**Written request**
Reproduce the following records word for word, leaving nothing out.

── Material shown ──

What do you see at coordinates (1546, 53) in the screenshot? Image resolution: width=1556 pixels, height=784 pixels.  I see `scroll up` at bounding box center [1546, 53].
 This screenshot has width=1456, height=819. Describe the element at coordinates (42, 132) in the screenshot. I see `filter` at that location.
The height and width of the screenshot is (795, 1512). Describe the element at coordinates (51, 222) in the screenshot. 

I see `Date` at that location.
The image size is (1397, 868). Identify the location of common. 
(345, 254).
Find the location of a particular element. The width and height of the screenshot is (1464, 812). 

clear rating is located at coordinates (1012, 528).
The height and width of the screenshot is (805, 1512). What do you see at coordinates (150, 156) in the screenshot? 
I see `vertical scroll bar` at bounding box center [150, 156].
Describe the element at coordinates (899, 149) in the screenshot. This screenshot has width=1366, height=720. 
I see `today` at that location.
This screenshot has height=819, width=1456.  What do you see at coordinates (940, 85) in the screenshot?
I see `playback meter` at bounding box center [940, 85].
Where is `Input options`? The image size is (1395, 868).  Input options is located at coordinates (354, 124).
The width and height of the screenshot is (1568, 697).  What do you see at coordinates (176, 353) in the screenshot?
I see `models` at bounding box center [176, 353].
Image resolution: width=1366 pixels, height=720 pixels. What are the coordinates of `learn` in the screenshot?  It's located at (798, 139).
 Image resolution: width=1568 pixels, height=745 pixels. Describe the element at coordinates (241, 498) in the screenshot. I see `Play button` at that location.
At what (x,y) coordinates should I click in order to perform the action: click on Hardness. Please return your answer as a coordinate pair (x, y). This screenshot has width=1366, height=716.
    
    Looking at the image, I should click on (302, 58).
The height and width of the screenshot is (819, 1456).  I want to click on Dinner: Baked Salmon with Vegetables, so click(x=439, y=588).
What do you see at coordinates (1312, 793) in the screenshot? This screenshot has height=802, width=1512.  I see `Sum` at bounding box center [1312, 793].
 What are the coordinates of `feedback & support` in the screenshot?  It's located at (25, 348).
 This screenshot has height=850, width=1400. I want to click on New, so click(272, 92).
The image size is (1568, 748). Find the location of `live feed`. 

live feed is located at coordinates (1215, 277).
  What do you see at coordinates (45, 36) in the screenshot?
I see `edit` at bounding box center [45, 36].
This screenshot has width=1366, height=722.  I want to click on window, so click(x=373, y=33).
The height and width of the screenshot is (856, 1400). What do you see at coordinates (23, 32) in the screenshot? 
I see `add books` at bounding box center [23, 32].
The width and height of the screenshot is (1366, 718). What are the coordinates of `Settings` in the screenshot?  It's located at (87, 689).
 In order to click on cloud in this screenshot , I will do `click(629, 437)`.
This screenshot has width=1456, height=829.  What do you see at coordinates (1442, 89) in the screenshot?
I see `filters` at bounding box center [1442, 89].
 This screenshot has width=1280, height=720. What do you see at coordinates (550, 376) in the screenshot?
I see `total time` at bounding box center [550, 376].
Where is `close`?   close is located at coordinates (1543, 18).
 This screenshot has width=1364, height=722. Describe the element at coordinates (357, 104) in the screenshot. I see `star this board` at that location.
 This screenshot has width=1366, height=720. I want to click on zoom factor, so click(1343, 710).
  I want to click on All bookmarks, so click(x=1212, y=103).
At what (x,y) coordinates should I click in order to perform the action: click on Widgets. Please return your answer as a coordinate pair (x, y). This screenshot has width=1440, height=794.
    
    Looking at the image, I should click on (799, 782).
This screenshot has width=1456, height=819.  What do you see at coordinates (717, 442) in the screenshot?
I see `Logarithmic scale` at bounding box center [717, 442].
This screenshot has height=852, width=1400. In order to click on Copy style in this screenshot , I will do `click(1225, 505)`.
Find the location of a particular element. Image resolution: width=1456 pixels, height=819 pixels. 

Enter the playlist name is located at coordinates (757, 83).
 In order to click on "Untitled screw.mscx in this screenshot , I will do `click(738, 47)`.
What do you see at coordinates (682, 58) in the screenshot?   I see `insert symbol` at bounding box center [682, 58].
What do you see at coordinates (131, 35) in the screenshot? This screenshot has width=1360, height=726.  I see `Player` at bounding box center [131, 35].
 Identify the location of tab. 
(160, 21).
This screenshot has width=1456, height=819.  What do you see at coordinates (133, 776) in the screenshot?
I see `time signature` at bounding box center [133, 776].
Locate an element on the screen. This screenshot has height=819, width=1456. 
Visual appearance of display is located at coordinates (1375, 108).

───

**Solution below**
What do you see at coordinates (1546, 53) in the screenshot? Image resolution: width=1556 pixels, height=784 pixels.  I see `scroll up` at bounding box center [1546, 53].
 This screenshot has width=1456, height=819. Describe the element at coordinates (42, 132) in the screenshot. I see `filter` at that location.
The height and width of the screenshot is (795, 1512). Describe the element at coordinates (51, 222) in the screenshot. 

I see `Date` at that location.
The image size is (1397, 868). Identify the location of common. 
(345, 254).
Find the location of a particular element. The width and height of the screenshot is (1464, 812). 

clear rating is located at coordinates (1012, 528).
The height and width of the screenshot is (805, 1512). What do you see at coordinates (150, 156) in the screenshot? 
I see `vertical scroll bar` at bounding box center [150, 156].
Describe the element at coordinates (899, 149) in the screenshot. This screenshot has width=1366, height=720. 
I see `today` at that location.
This screenshot has height=819, width=1456.  What do you see at coordinates (940, 85) in the screenshot?
I see `playback meter` at bounding box center [940, 85].
Where is `Input options`? The image size is (1395, 868).  Input options is located at coordinates (354, 124).
The width and height of the screenshot is (1568, 697).  What do you see at coordinates (176, 353) in the screenshot?
I see `models` at bounding box center [176, 353].
Image resolution: width=1366 pixels, height=720 pixels. What are the coordinates of `learn` in the screenshot?  It's located at (798, 139).
 Image resolution: width=1568 pixels, height=745 pixels. Describe the element at coordinates (241, 498) in the screenshot. I see `Play button` at that location.
At what (x,y) coordinates should I click in order to perform the action: click on Hardness. Please return your answer as a coordinate pair (x, y). This screenshot has width=1366, height=716.
    
    Looking at the image, I should click on (302, 58).
The height and width of the screenshot is (819, 1456).  I want to click on Dinner: Baked Salmon with Vegetables, so click(x=439, y=588).
What do you see at coordinates (1312, 793) in the screenshot? This screenshot has height=802, width=1512.  I see `Sum` at bounding box center [1312, 793].
 What are the coordinates of `feedback & support` in the screenshot?  It's located at (25, 348).
 This screenshot has height=850, width=1400. I want to click on New, so click(272, 92).
The image size is (1568, 748). Find the location of `live feed`. 

live feed is located at coordinates (1215, 277).
  What do you see at coordinates (45, 36) in the screenshot?
I see `edit` at bounding box center [45, 36].
This screenshot has width=1366, height=722.  I want to click on window, so click(x=373, y=33).
The height and width of the screenshot is (856, 1400). What do you see at coordinates (23, 32) in the screenshot? 
I see `add books` at bounding box center [23, 32].
The width and height of the screenshot is (1366, 718). What are the coordinates of `Settings` in the screenshot?  It's located at (87, 689).
 In order to click on cloud in this screenshot , I will do `click(629, 437)`.
This screenshot has width=1456, height=829.  What do you see at coordinates (1442, 89) in the screenshot?
I see `filters` at bounding box center [1442, 89].
 This screenshot has width=1280, height=720. What do you see at coordinates (550, 376) in the screenshot?
I see `total time` at bounding box center [550, 376].
Where is `close`?   close is located at coordinates (1543, 18).
 This screenshot has width=1364, height=722. Describe the element at coordinates (357, 104) in the screenshot. I see `star this board` at that location.
 This screenshot has width=1366, height=720. I want to click on zoom factor, so click(1343, 710).
  I want to click on All bookmarks, so click(x=1212, y=103).
At what (x,y) coordinates should I click in order to perform the action: click on Widgets. Please return your answer as a coordinate pair (x, y). This screenshot has width=1440, height=794.
    
    Looking at the image, I should click on (799, 782).
This screenshot has width=1456, height=819.  What do you see at coordinates (717, 442) in the screenshot?
I see `Logarithmic scale` at bounding box center [717, 442].
This screenshot has height=852, width=1400. In order to click on Copy style in this screenshot , I will do `click(1225, 505)`.
Find the location of a particular element. Image resolution: width=1456 pixels, height=819 pixels. 

Enter the playlist name is located at coordinates (757, 83).
 In order to click on "Untitled screw.mscx in this screenshot , I will do `click(738, 47)`.
What do you see at coordinates (682, 58) in the screenshot?   I see `insert symbol` at bounding box center [682, 58].
What do you see at coordinates (131, 35) in the screenshot? This screenshot has width=1360, height=726.  I see `Player` at bounding box center [131, 35].
 Identify the location of tab. 
(160, 21).
This screenshot has width=1456, height=819.  What do you see at coordinates (133, 776) in the screenshot?
I see `time signature` at bounding box center [133, 776].
Locate an element on the screen. This screenshot has height=819, width=1456. 
Visual appearance of display is located at coordinates (1375, 108).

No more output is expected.